# PROBLÈMES À RÉSOUDRE
A - Traduisez en anglais cette phrase de l'extrait sur Flee Lord : « Il partage d’ailleurs parfois des anecdotes de ses moments passés avec feu Prodigy, qu’il a connu tout jeune, et qui avait pressenti le diamant brut en Flee Lord. »
B - Recopiez tout le passage de l'extrait sur Flee Lord, de « En effet, de » jusqu'à « YouTube en anglais). » inclus.
C - Rédigez la suite de l'extrait sur Flee Lord en commençant après sa dernière phrase.

Localisation : New York

I / Flee Lord, une trajectoire qui s'inscrit dans l'histoire New-Yorkaise du Hip-Hop

Flee Lord, le rappeur new-yorkais ultra prolifique du Queens, accompagné de son fidèle acolyte le beatmaker Mephux, vient de clôturer son triptyque « Pray For The Evil » avec le dernier volet sorti ce mois-ci, « Pray For The Evil III ». Rappeur mais aussi producteur de talent, Flee Lord n’est autre que l’ancien protégé de Prodigy (« Rest in Power my Don ! », goulée de spiritueux au sol… DAMN !) des légendaires Mobb Deep, auxquels il a notamment rendu hommage en nommant son crew et label « Lord Mobb ». 

En effet, de son propre aveu, la philosophie sur laquelle il a construit son label s’inscrit dans la droite lignée de celle des Infamous. Un projet fondé sur le long terme, avec de forts liens fraternels entre ses membres pour, comme il le dit lui-même :

« Bénir le nom de Prodigy auprès du Seigneur pour la voie qu’il lui a montré » (citation extraite de son interview chez Mike Powers accessible sur YouTube en anglais).

Il partage d’ailleurs parfois des anecdotes de ses moments passés avec feu Prodigy, qu’il a connu tout jeune, et qui avait pressenti le diamant brut en Flee Lord.

# JEU DE DONNÉES
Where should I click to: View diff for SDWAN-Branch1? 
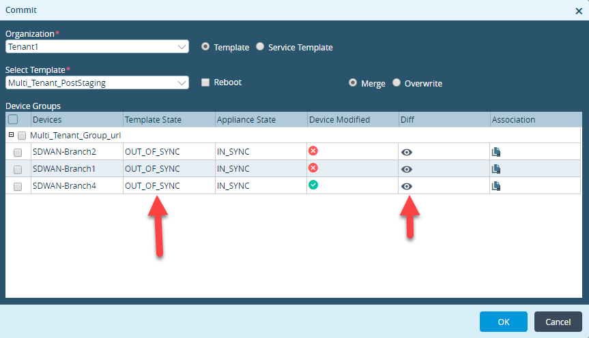click(406, 169)
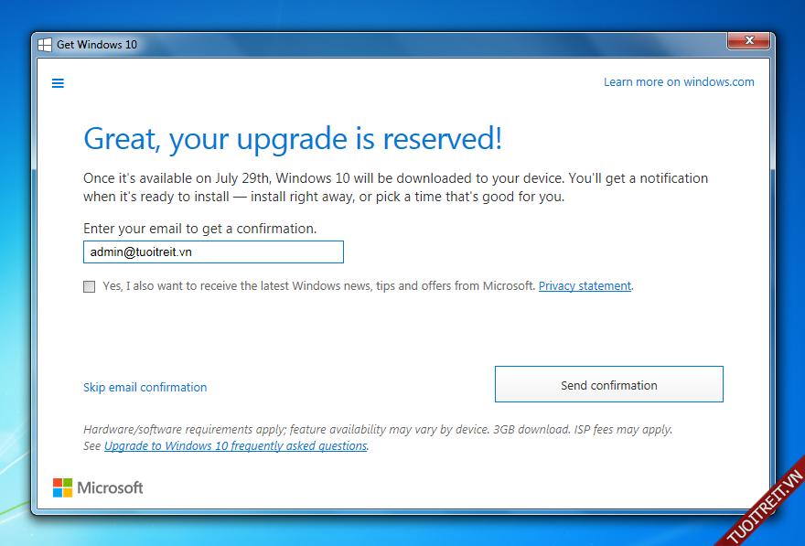Close the Get Windows 10 window
The height and width of the screenshot is (546, 805).
coord(749,41)
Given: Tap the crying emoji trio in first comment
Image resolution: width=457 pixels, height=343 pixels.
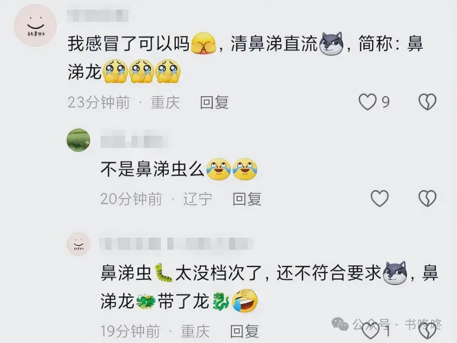Looking at the screenshot, I should coord(142,71).
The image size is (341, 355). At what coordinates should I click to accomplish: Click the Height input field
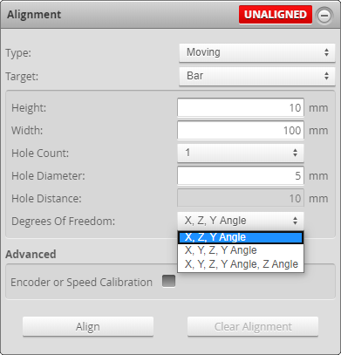point(241,108)
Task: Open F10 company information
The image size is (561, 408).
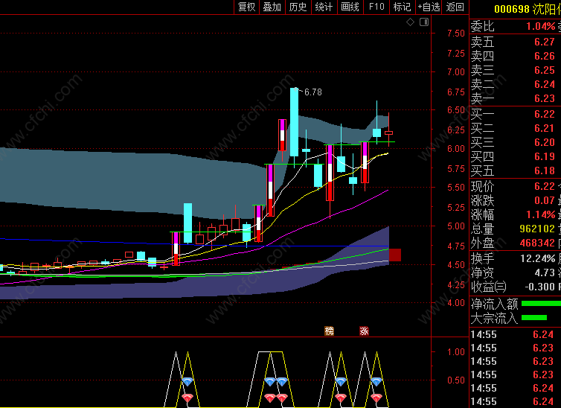Action: pos(376,7)
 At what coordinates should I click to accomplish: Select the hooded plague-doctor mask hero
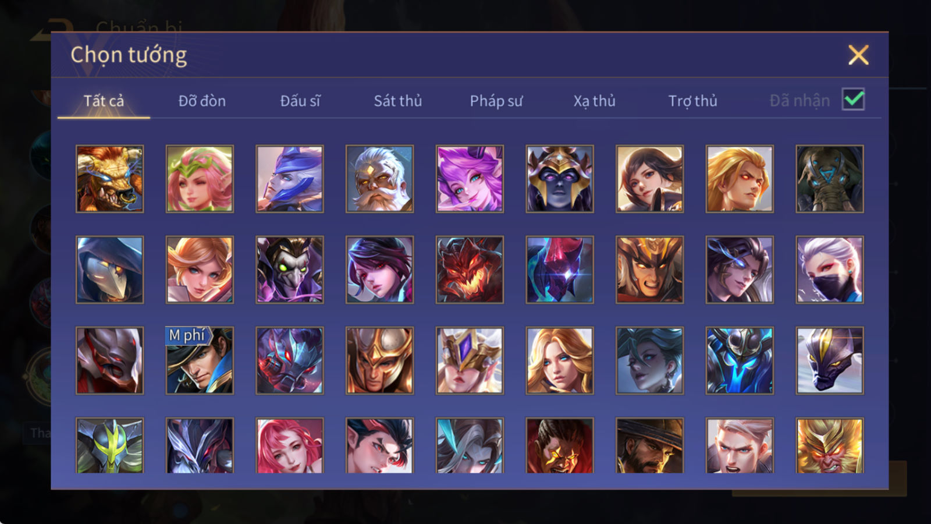tap(109, 270)
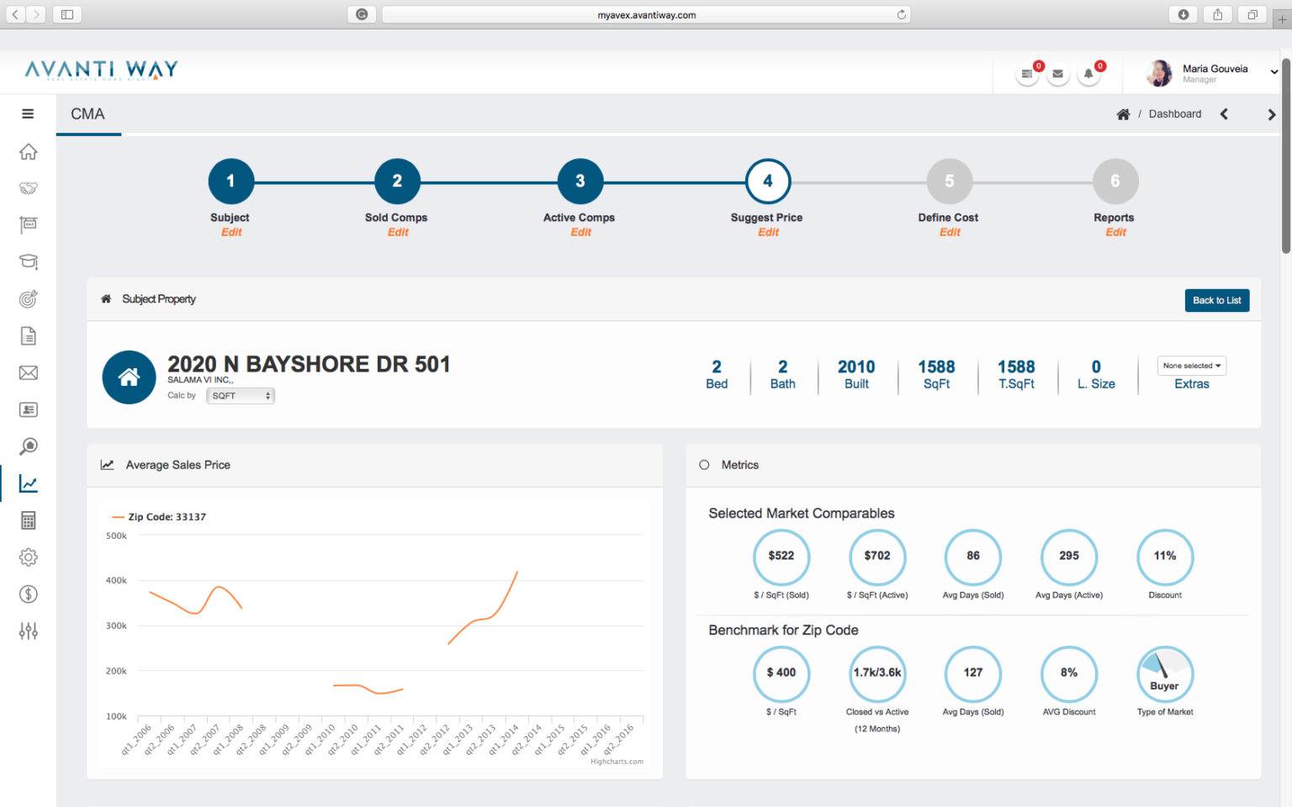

# RÉSULTATS PAR TÂCHE
A - He also sometimes shares anecdotes from the moments he spent with the late Prodigy, whom he knew at a very young age, and who had sensed the rough diamond in Flee Lord.

B -
En effet, de son propre aveu, la philosophie sur laquelle il a construit son label s’inscrit dans la droite lignée de celle des Infamous. Un projet fondé sur le long terme, avec de forts liens fraternels entre ses membres pour, comme il le dit lui-même :

« Bénir le nom de Prodigy auprès du Seigneur pour la voie qu’il lui a montré » (citation extraite de son interview chez Mike Powers accessible sur YouTube en anglais).

C -
Il raconte notamment dans cette même interview une anecdote bien croustillante autour de sa rencontre avec Mobb Deep, et qui scellera plus particulièrement sa relation privilégiée avec Prodigy. Alors à peine âgé de 18 ou 19 ans, un ami lui propose de venir assister au tournage d’un clip de Mobb Deep en feat avec Saigon, un rappeur de Brooklyn, qui se tenait alors dans le coin. Provenant du même quartier que lui, le Queens, Mobb Deep était tout simplement le groupe préféré de Flee Lord à cette époque. L’occasion ne se rate pas !

Le clip était tourné par l’équipe de Saigon, et lors d’une pause durant cette journée, une discussion entre lui et Prodigy monte dans les tours, et Saigon, entouré de ses Hustlers, décide de mettre un coup de pression à Pee, dans le cadre, apparemment, d’une sombre affaire d’argent autour d’une ligne de vêtements. Flee, alors présent, ne supporte pas de voir son rappeur préféré si mal mené, et, du haut de son inconscience de jeune gangsta’ pubère et boutonneux (de son propre aveu, il n’est absolument pas fier d’avoir fait cela), se muni de son Desert Eagle 50 qu’il avait sur lui pour retourner la situation et calmer Saigon et son équipe. Et cela semble avoir fonctionné, vue la relation qui s’est construite avec Prodigy par la suite.

Avec le recul, lorsqu’il en parle, il a tout à fait conscience qu’il aurait pu lui-même se faire allumer si les gars en face avaient été eux aussi enfouraillés, de plus, la police tournait dans le coin après avoir repéré le tournage du clip.  Ainsi, Flee aurait tout aussi bien pu se faire arrêter, et de ce qu’il raconte de son passé, il avait bien des choses à se reprocher. Mais indépendamment de tout cela, cette situation a impressionné Prodigy qui a tout naturellement décidé de prendre Flee Lord sous son aile et d’en faire son véritable petit protégé. C’est ainsi donc, d’après Flee lui-même, la manière dont s’est faite sa rencontre légendaire avec Prodigy et plus largement le groupe Mobb Deep. L’humilité avec laquelle il raconte cette histoire la crédibilise d’autant plus… Un vrai moment de l’Histoire du rap !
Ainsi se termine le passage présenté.